By contrast, the CDC estimates that at least 18,000 people in the U.S. have died from the flu since October, and at least 32 million have been infected.
Globally, the flu kills hundreds of thousands of people annually. A 2017 study published in the Lancet, a leading medical journal, estimated that between 291,000 and 646,000 people die from seasonal-related respiratory illnesses each year.
Nevertheless, just because the flu is a more severe threat to Americans than COVID-19 right now doesn’t mean that the virus couldn’t grow to become just as, or more, deadly in the future. “It’s precisely because the flu kills so many people that we should worry about coronavirus. We don’t want a mass-circulating virus that kills that many people,” Gostin said.
Harvard epidemiologist Marc Lipsitch estimates that between 40 percent and 70 percent of people around the world will be infected with the virus that causes COVID-19. Gostin said that these sorts of predictions are “exactly why we need to take it seriously.”
A recent study estimated that the mortality rate from COVID-19 is 2.3 percent, more than 20 times the death rate from the flu.
It should be noted that the vast majority of COVID-19 cases confirmed by China — 81 percent, as of Feb. 11 — are mild, meaning they did not involve pneumonia. Symptoms could be so mild that they are confused with the common cold, which is in the same family of viruses as COVID-19.
Health officials caution that the fatality rate is dynamic and will likely change, particularly if more mild cases are confirmed, and as public health officials collect more data about cases in a growing number of countries.
“There have got to be a lot of infections out there that are not detected, just because they are mild. If you add another 100,000 people, then the rate drops,” said Gary Kobinger, the director of the Infectious Disease Research Center at Laval University.
In a briefing on Tuesday, Dr. Michael Ryan of the World Health Organization warned against reading too much into high fatality rates as the virus spreads to other countries. When asked about Iran, which recently reported an 11-percent mortality rate, Ryan said, “We need to be very careful in the first wave of infections and any newly affected country because we may only be detecting severe cases and the deaths will be over-represented in that.”
As researchers work to bolster our understanding of COVID-19, that disease currently appears to be more deadly to the smaller swath of the population it has infected.
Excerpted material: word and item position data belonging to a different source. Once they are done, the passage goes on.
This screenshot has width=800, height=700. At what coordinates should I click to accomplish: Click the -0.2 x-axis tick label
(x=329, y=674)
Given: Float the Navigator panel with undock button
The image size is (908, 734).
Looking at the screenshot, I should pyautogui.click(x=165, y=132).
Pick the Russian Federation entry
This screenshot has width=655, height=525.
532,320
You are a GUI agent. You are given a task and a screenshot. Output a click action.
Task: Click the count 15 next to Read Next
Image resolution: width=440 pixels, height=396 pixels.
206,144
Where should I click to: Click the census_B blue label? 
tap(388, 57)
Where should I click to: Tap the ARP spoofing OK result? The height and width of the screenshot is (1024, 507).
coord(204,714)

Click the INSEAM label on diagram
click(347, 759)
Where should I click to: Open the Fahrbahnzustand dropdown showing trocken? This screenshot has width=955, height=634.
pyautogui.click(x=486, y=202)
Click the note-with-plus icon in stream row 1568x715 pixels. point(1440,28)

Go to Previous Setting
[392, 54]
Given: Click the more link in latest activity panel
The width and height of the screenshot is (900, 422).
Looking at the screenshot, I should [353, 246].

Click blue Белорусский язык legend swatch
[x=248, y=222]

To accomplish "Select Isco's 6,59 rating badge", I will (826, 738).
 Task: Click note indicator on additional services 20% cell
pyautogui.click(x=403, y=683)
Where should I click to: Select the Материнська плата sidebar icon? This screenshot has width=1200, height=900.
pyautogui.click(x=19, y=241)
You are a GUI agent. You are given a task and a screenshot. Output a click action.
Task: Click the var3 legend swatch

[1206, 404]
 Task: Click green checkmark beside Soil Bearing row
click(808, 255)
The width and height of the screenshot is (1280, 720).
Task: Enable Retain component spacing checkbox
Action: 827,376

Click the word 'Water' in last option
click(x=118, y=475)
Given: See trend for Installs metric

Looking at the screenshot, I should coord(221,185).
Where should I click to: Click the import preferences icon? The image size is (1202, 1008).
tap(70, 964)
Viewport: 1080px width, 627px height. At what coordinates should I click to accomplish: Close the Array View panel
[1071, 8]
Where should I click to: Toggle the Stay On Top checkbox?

In contrast, with so many more known annual infections, the mortality rate from the flu is about 0.1 percent annually.
To put the current COVID-19 estimates in context, the 1918 Spanish influenza pandemic — one of the deadliest of all time — infected about 500 million people, and killed more than 2.5 percent of all those infected.
The fact that there is not yet a vaccine available for COVID-19 also makes the threat level different from that of the flu, at least for now.
Should the U.S. see transmission pockets start to form before a vaccine for COVID-19 is developed, Garibaldi said Americans could experience fatality rates that are just as severe as China’s.
“The Chinese health system is fantastic — they have all the technology that we do,” he said. “There’s no reason to suspect that we’re going to do better than China if the mortality rate is 1-2 percent.”